Lei sancionada pelo prefeito Nelsinho Trad (PMDB) e publicada ontem no Diário Oficial do município, autorizando a Prefeitura de Campo Grande a desenvolver o Projeto Férias nos centros de educação infantil da Capital, só deve começar a beneficiar pais de crianças atendidas por esses locais no ano que vem. De acordo com informações da secretária municipal de Educação (Semed), Maria Cecilia Amendola da Motta, não há mais tempo hábil para providenciar a implantação do projeto ainda neste ano.
“É preciso haver planejamento. Temos que fazer um estudo das condições de infraestrutura de pessoal, de financiamento. É preciso de tempo para implementá-lo, se houver condições razoáveis”, explicou.
A secretária municipal de Educação lembrou ainda que a lei tem caráter autorizativo. “Fica à disposição do prefeito do município definir a sua aplicação”, comentou. Por enquanto, ainda não há informações sobre quanto custaria a implantação do projeto, nem o número de centros de educação infantil que reúnem condições para abrir durante as férias.
Legislação
De acordo com a lei publicada ontem, o Projeto Férias tem entre seus objetivos gerais atender aos pais que trabalham no período de férias do Ceinf, reduzir os riscos de danos psicossociais a que as crianças ficam expostas durante as férias, além da redução dos níveis de violência observados no período, e entre seus objetivos específicos promover oficinas recreativas, com atividades esportivas, dança, teatro, música, artes e confecção de brinquedos.
Poderão inscrever-se no projeto os alunos cujos pais comprovadamente demonstrem trabalhar no período de férias, com apresentação da carteira de trabalho assinada, declaração do empregador ou qualquer outro documento que comprove essa situação.
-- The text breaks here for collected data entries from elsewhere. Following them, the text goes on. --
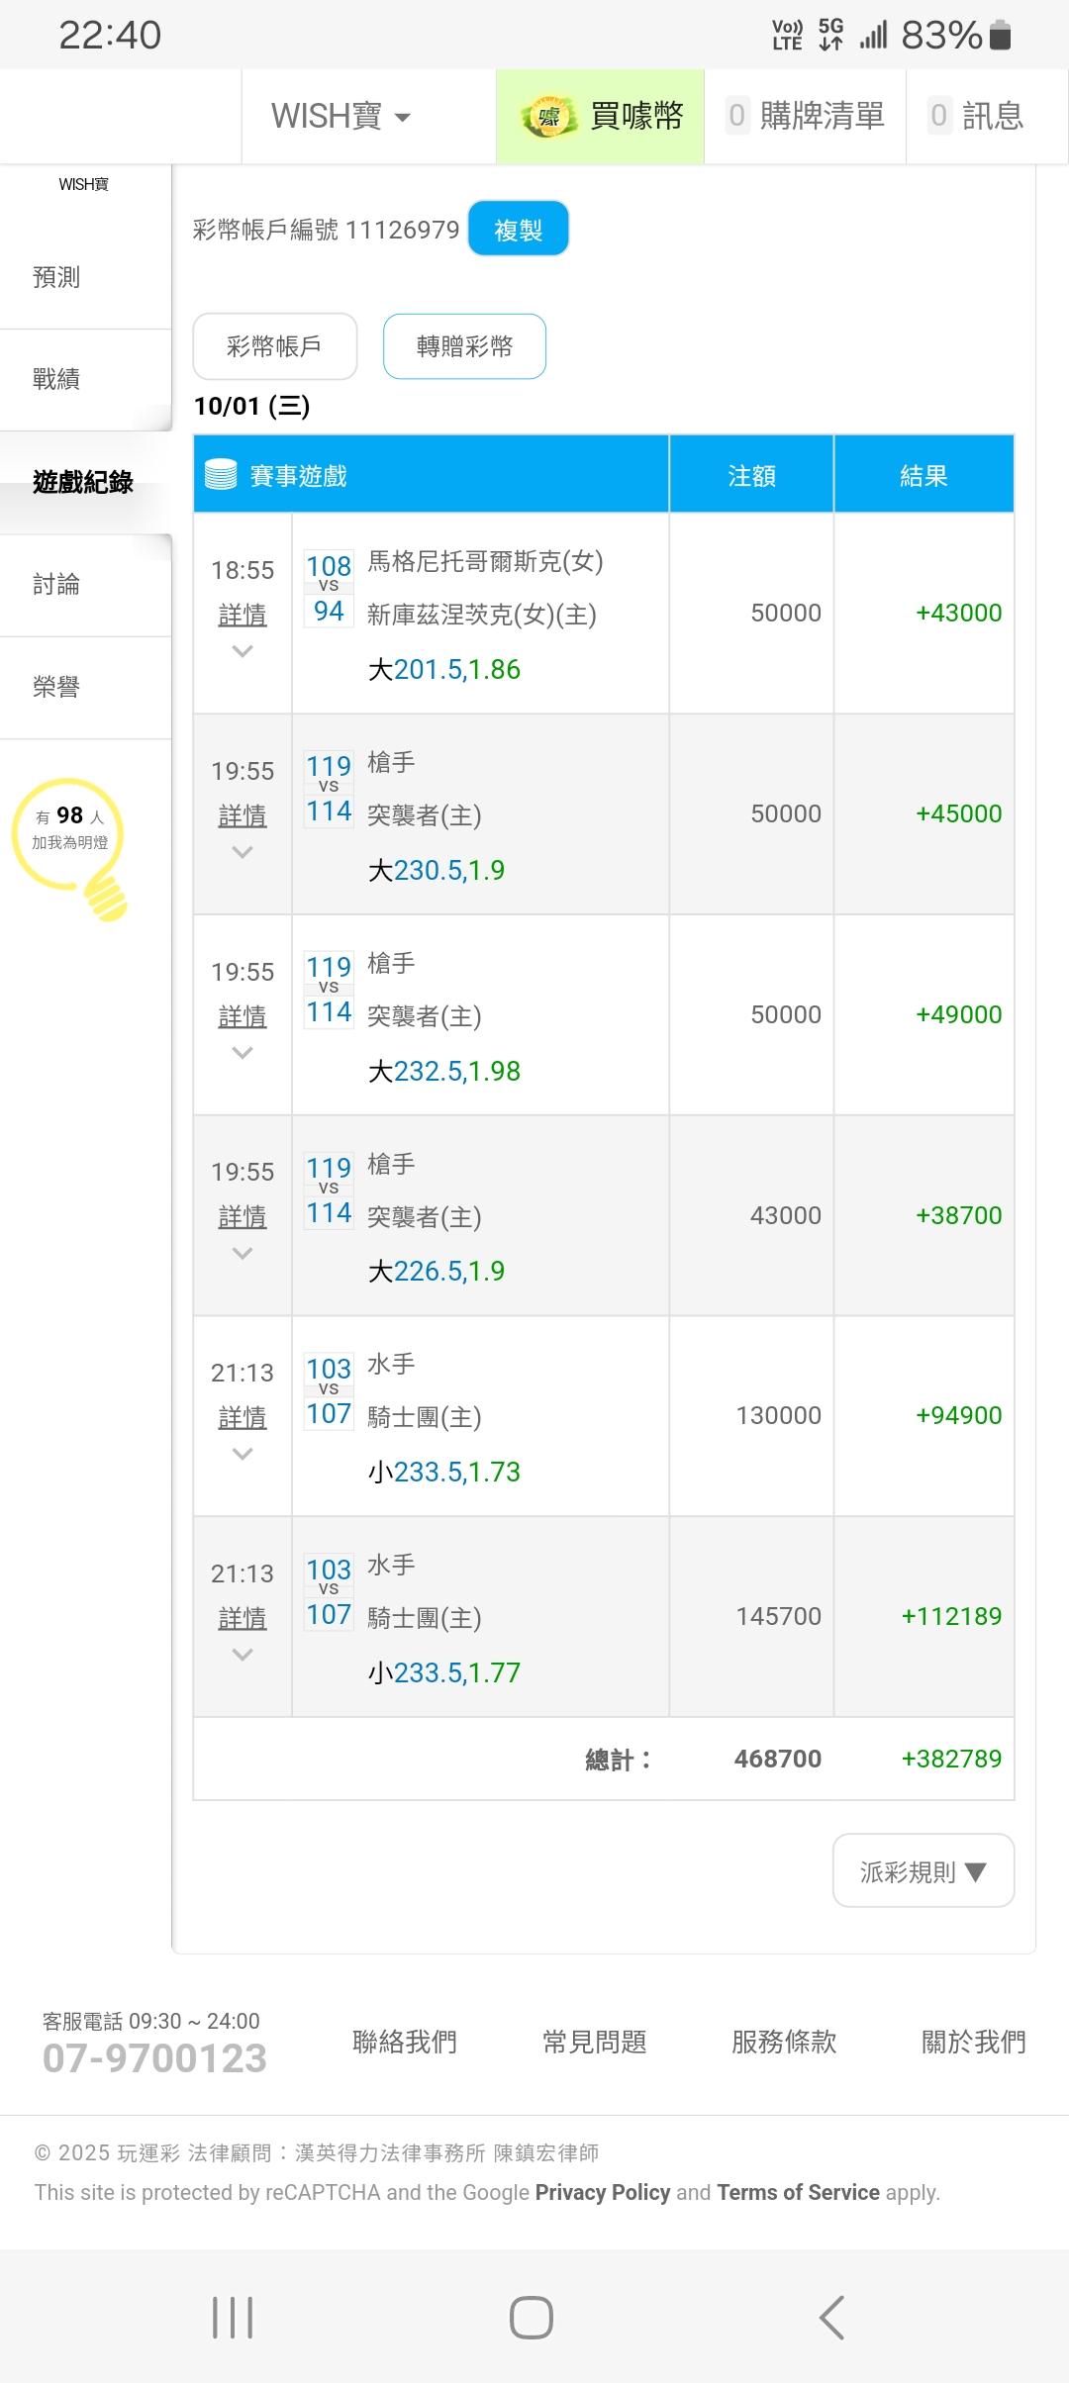1069x2383 pixels.
Task: Open 詳情 link for 大232.5,1.98 bet
Action: [x=243, y=1016]
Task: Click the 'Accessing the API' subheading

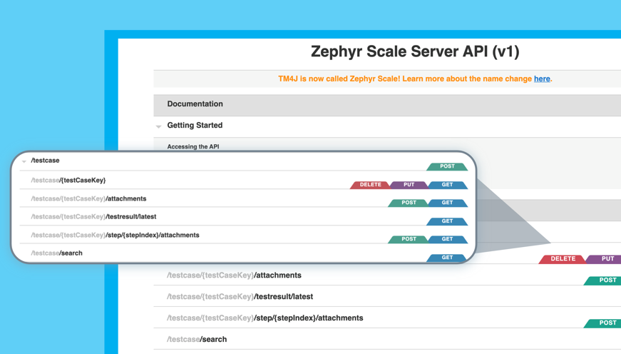Action: click(x=193, y=147)
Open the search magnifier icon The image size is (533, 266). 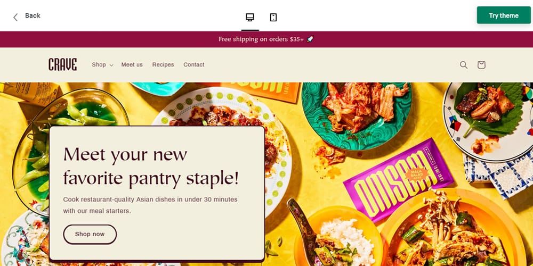point(464,65)
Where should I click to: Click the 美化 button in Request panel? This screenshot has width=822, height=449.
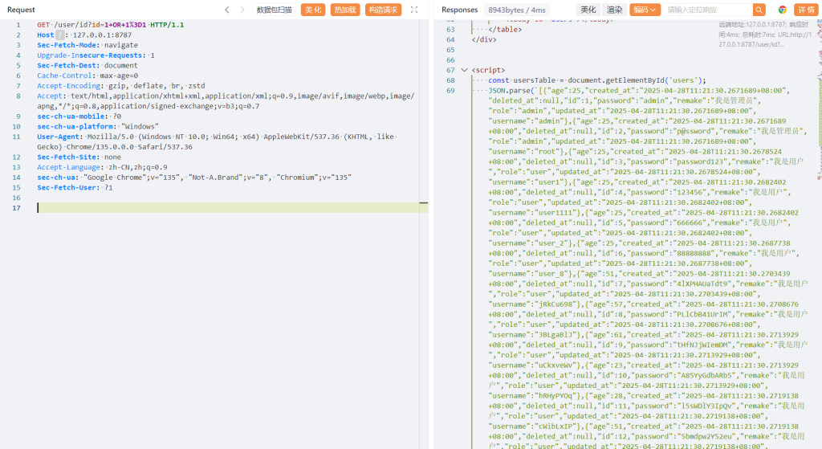tap(313, 10)
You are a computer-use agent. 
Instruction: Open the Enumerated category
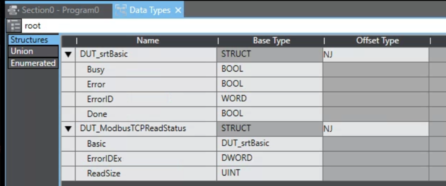33,63
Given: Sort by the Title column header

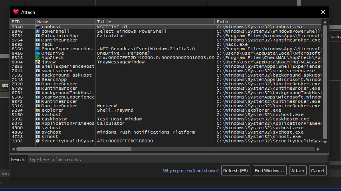Looking at the screenshot, I should [155, 22].

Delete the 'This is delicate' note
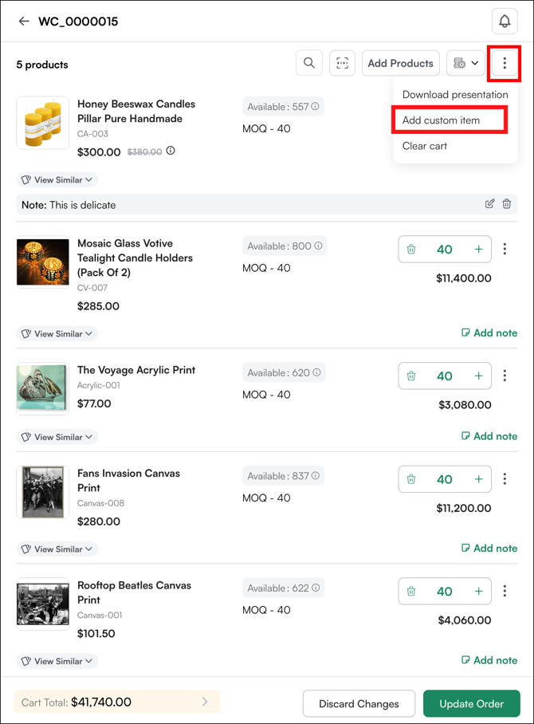507,204
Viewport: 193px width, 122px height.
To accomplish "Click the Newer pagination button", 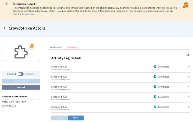I will 59,118.
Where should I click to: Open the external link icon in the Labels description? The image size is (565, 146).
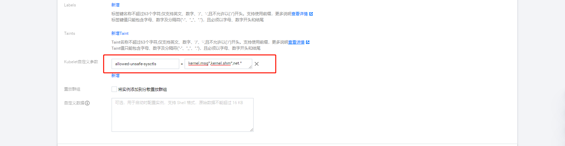pos(311,14)
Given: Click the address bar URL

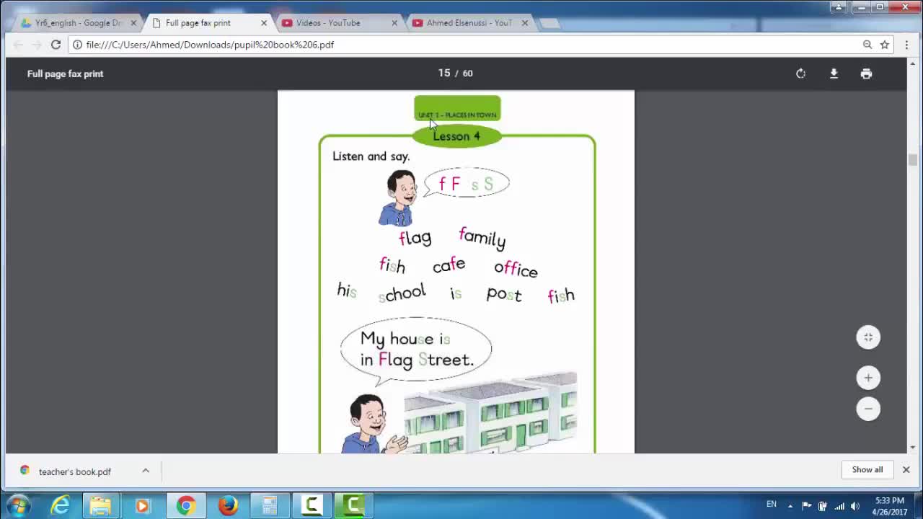Looking at the screenshot, I should [210, 45].
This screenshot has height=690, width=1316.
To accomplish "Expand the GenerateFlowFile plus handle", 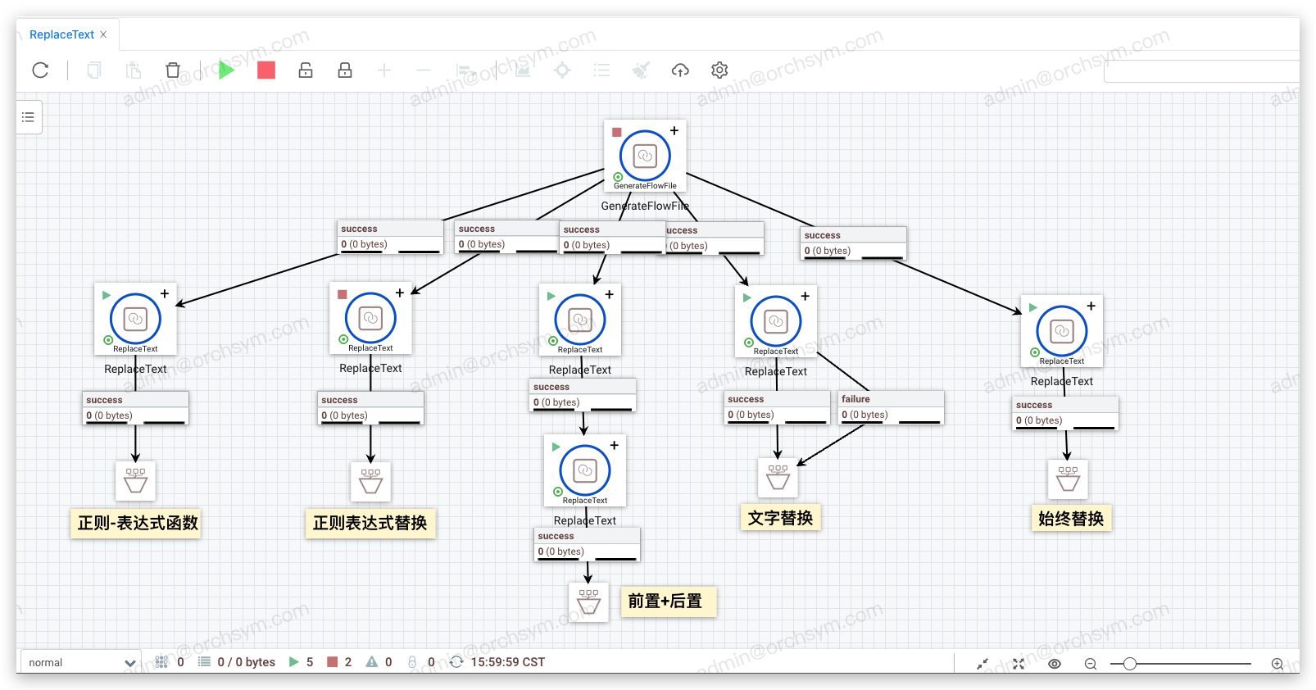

Ainda conforme a lei, as inscrições devem ser realizadas nos dois meses letivos anteriores às férias.
Dois dos artigos da lei foram vetados pelo prefeito — o 8º, que tratava da criação de campeonatos nos Ceinf’s, embora a clientela atendida seja em grande maioria de bebês, e o 12º, estabelecendo que as despesas para aplicação da norma correriam por conta de dotações orçamentárias próprias. A justificativa para esta última seria a impossibilidade, para o município, de captar recursos federais ou estaduais para viabilização do projeto.